Com ascendência grega, africana e espanhola, transformar-se-ia em referência do Peñarol e da seleção. Num país pequeno, rodeado de gigantes, Jacinto, como chamado pelos amigos, tornou-se o símbolo maior da resistência, da garra, um líder, Napoleão em campo, comandante que contraria as probabilidades.
Nas vésperas do Mundial do Brasil liderou uma greve de jogadores, realizada para reivindicar um conjunto de direitos laborais. Os protestos prolongaram-se, obrigando os futebolistas a arranjar outros trabalhos para obter sustento. Varela, mantendo a posição, recusou ir ao Mundial. Perante a ausência de peso, o Presidente da República foi a casa do capitão convencê-lo, oferecendo um cargo público em troca da presença no torneio. O “negro jefe“, como era conhecido, contrapropôs: iria ao Mundial se o sindicato de jogadores fosse oficialmente reconhecido. Assim foi.
Na manhã do derradeiro jogo da primeira ocasião em que o planeta se juntava em torno da bola depois da paragem pela guerra, o diário brasileiro “O Mundo“, na edição vespertina, apresentava uma fotografia da seleção anfitriã, secundada pelo título: “Estes são os campeões do mundo.“ Varela viu aqueles jornais na receção do hotel e, enfurecido, comprou-os a todos.

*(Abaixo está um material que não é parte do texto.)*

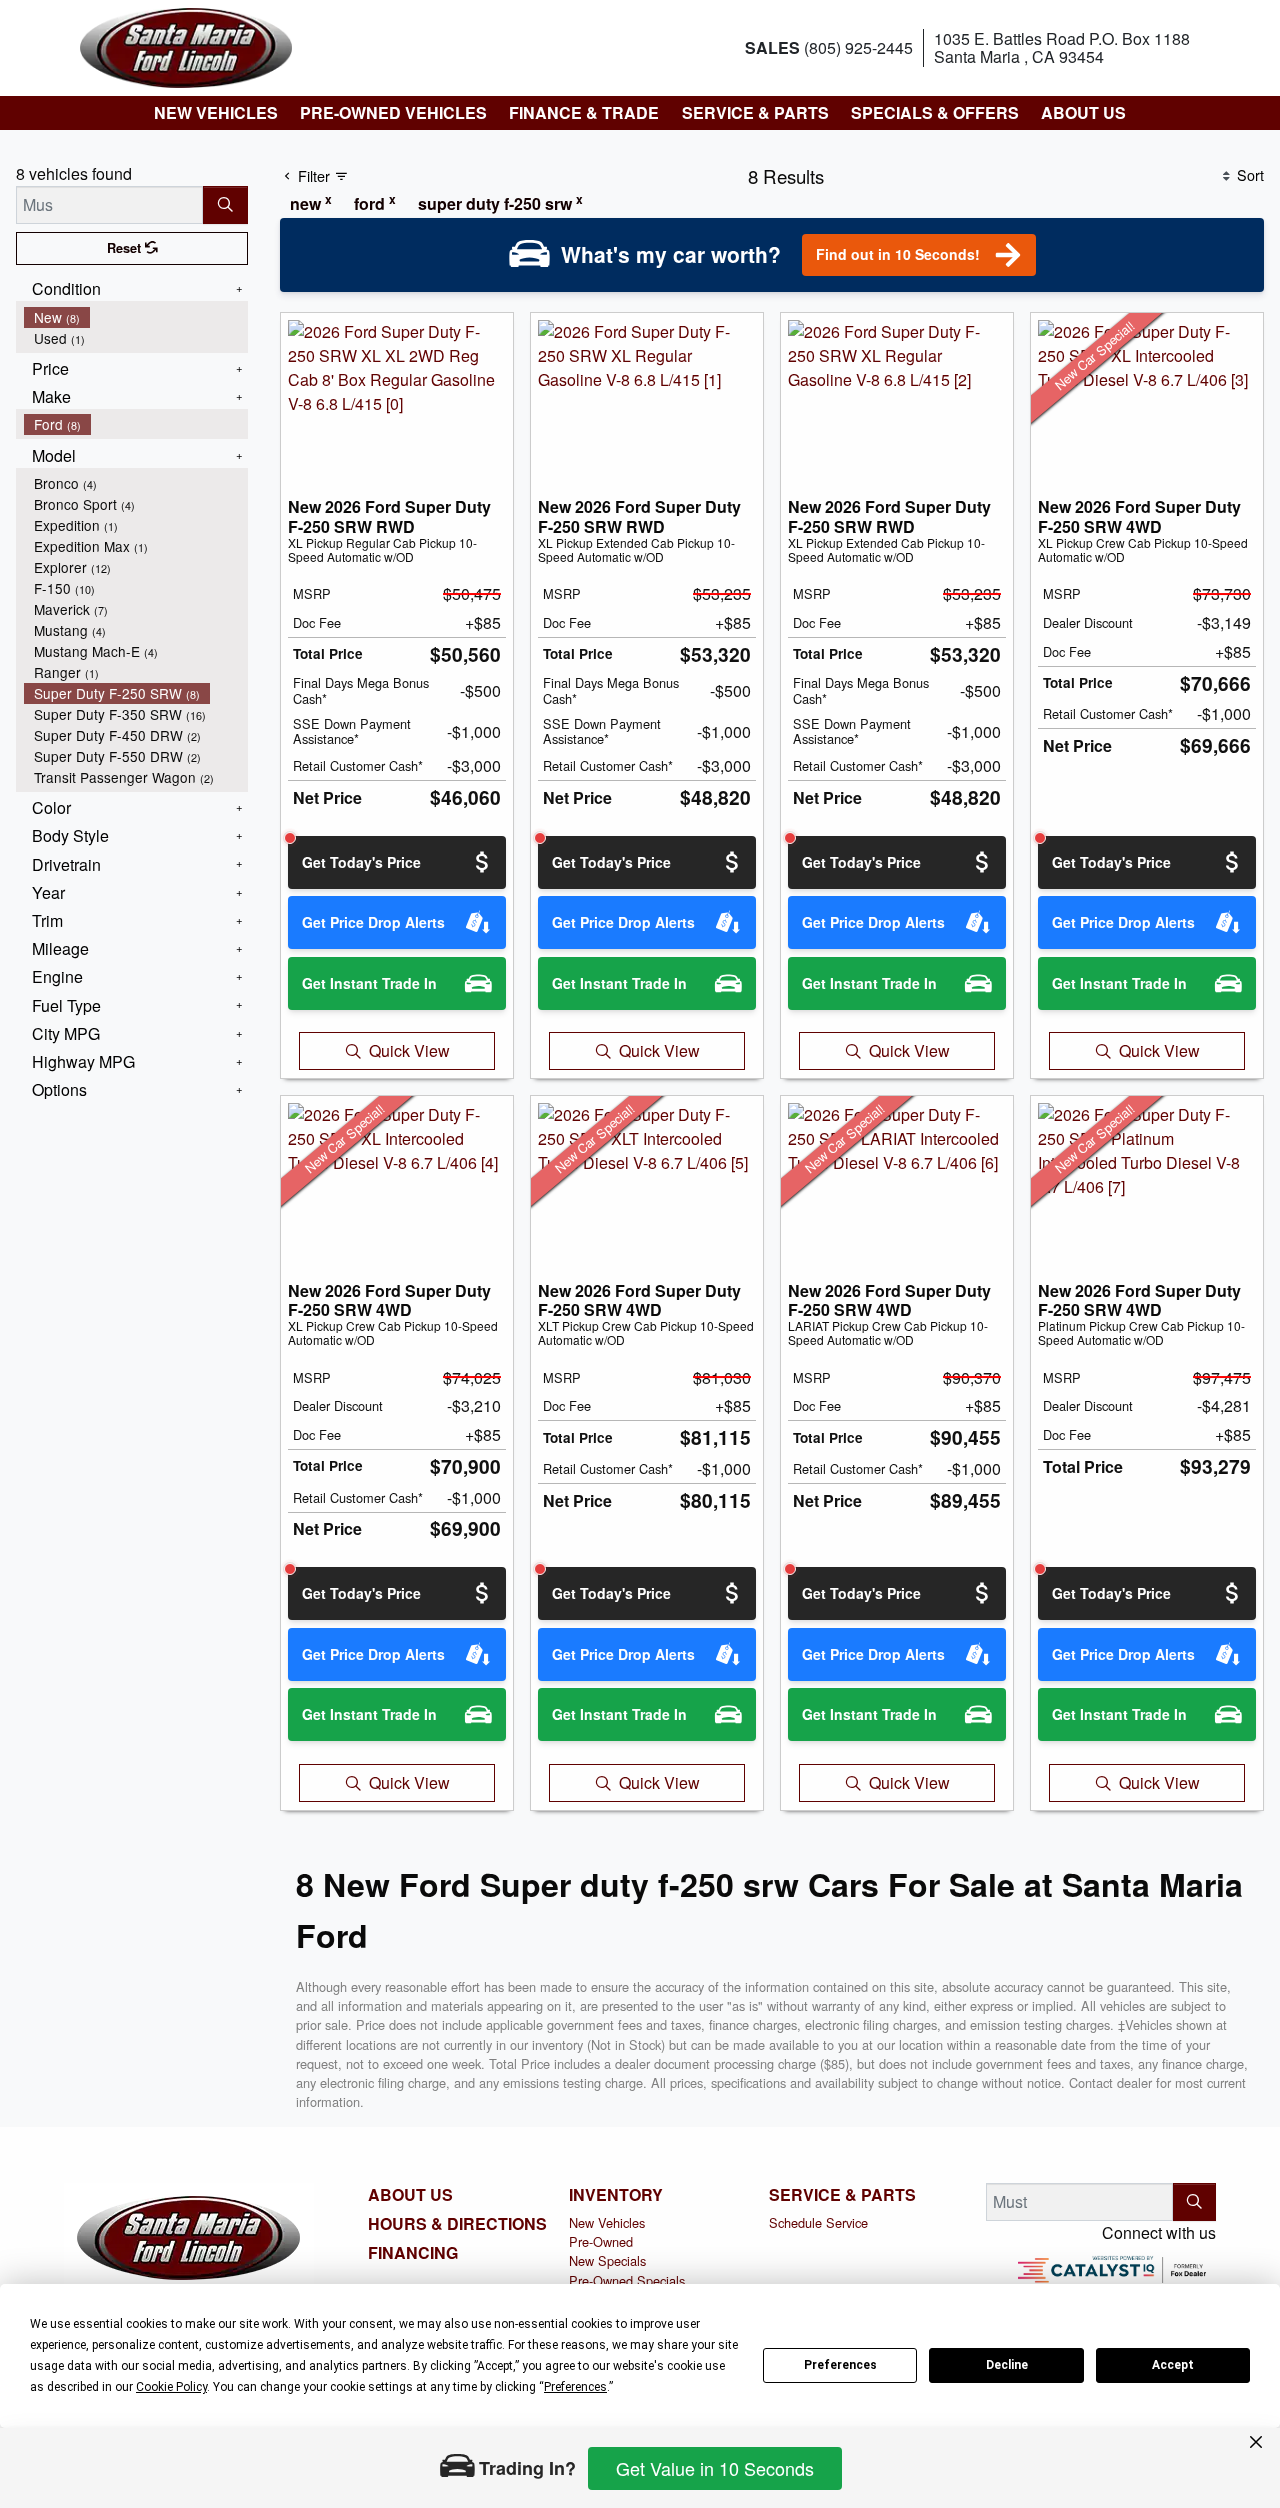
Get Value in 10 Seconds (715, 2468)
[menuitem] (136, 317)
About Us (410, 2195)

Levou os exemplares para a casa de banho do seu quarto e urinou em cima da manchete, encorajando os colegas a imitarem-no.
O fogo interior do capitão ganhou dimensões ainda maiores quando, também nas horas prévias ao embate do Maracanã, dirigentes da federação uruguaia comunicaram aos futebolistas que estes já haviam “cumprido“, “feito o suficiente“. “Tentem só não ser goleados“, disseram os responsáveis, muitos optando por nem ir ao estádio.

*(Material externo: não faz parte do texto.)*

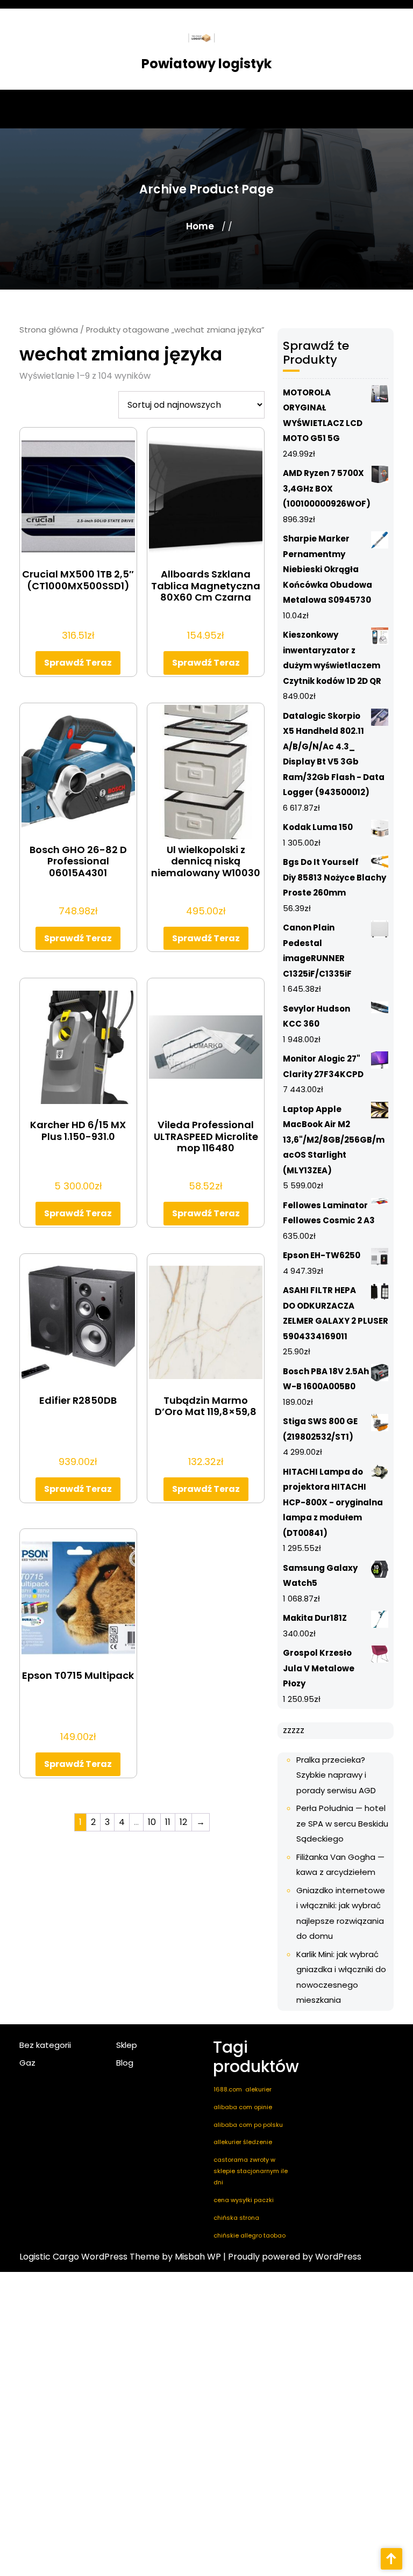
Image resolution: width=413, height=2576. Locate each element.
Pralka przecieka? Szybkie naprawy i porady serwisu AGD (336, 1775)
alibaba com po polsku (248, 2124)
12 (183, 1822)
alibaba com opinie (242, 2107)
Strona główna (48, 329)
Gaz (27, 2062)
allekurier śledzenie (242, 2142)
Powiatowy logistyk (206, 64)
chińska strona (236, 2217)
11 (167, 1822)
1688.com (227, 2089)
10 (152, 1822)
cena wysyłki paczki (243, 2200)
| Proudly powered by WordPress (292, 2256)
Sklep (126, 2045)
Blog (124, 2062)
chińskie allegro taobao (249, 2235)
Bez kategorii (45, 2045)
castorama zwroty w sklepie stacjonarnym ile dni (250, 2171)
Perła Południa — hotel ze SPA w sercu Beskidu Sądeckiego (342, 1823)
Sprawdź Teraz (78, 662)
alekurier (258, 2089)
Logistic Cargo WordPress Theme (89, 2256)
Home (200, 226)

Obdulio não queria saber daquela mensagem. Para a eternidade ficaram as palavras que, já no gigantesco estádio, dirigiu aos colegas. “Não olhem para cima. Não pensem em toda esta gente. O encontro joga-se cá em baixo e ganha-se com os tomates na ponta das botas. Os que estão fora são de pau. No campo somos onze.“
A frase “los de afuera son de palo“ inscreveu-se no imaginário coletivo do Uruguai, símbolo da equipa que contrariou as probabilidades. 

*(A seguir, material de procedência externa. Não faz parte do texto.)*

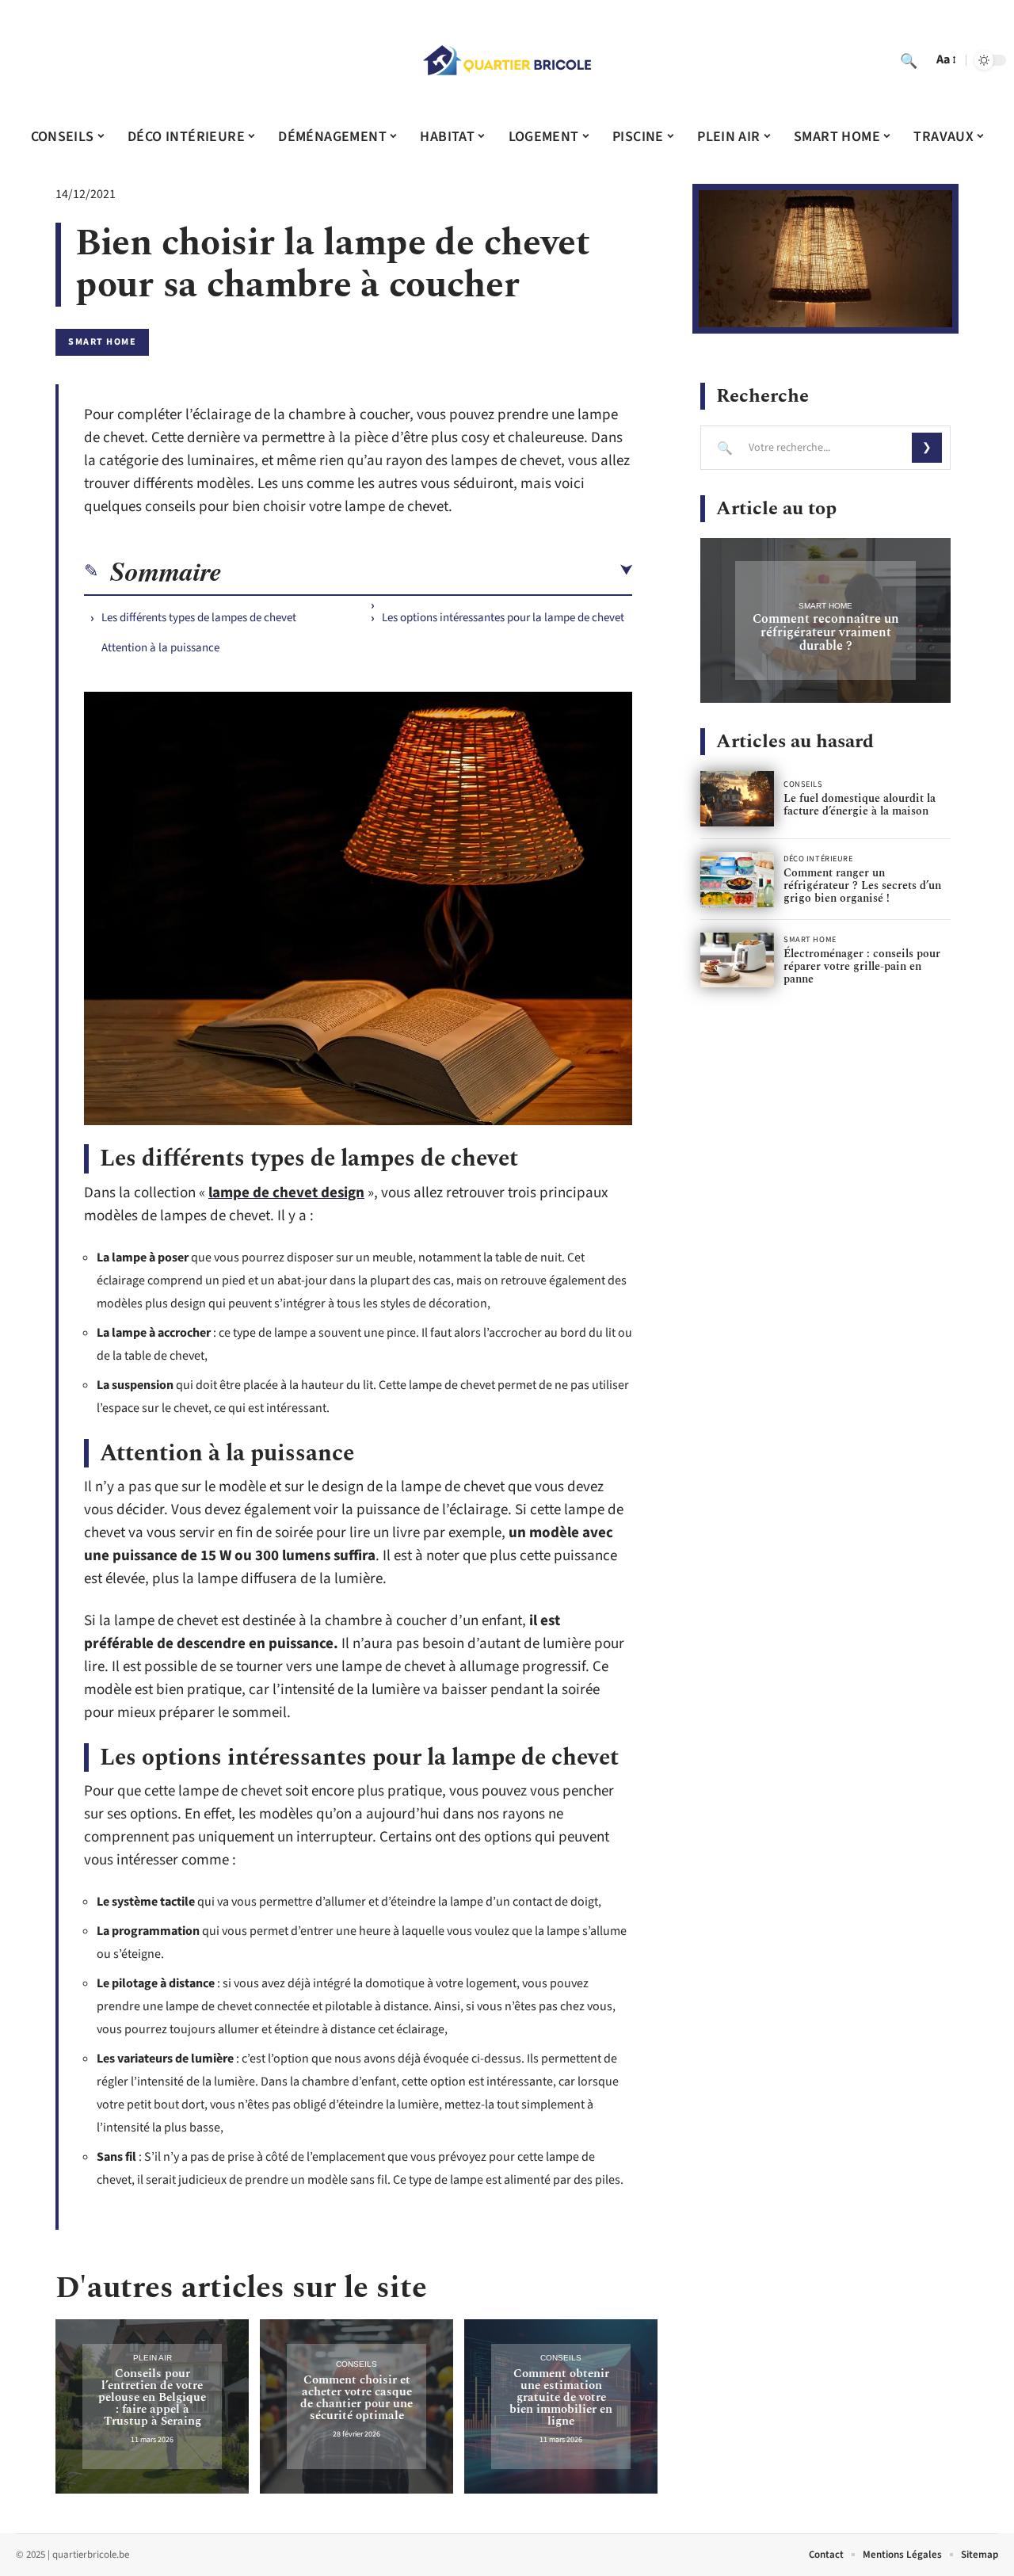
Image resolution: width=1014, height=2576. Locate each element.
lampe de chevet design (286, 1193)
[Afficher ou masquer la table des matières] (427, 570)
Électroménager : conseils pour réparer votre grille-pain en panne (861, 966)
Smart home (102, 342)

Erguido o troféu, os dirigentes, aqueles que não acreditavam, colaram-se à glória. Não foram ao jogo, mas foram celebrar para um cabaré. O negro jefe desprezava-os. Vários jogadores compraram umas cervejas, umas sandes e fizeram a sua festa. Obdulio não.
Saiu do Hotel Paysandú, no bairro do Flamengo, e começou por ir para um bar que havia na esquina. A partir daqui, o seu paradeiro ao longo da madrugada de 17 de julho de 1950 faz parte da lenda. Há quem jure que ficou a beber com adeptos brasileiros, serenamente, partilhando as dores do adversário. Outros asseguram que ficou sozinho ao balcão, de olhar perdido, pensando na vida. Uma corrente defende que foi para a zona de Copacabana, só voltando ao hotel já de manhã.
Morreria em 1996, vivendo as últimas décadas discretamente, sem muito dinheiro, aparecendo pouco. Desde aquele dia no Maracanã, Obdulio tornou-se mais mito do que pessoa."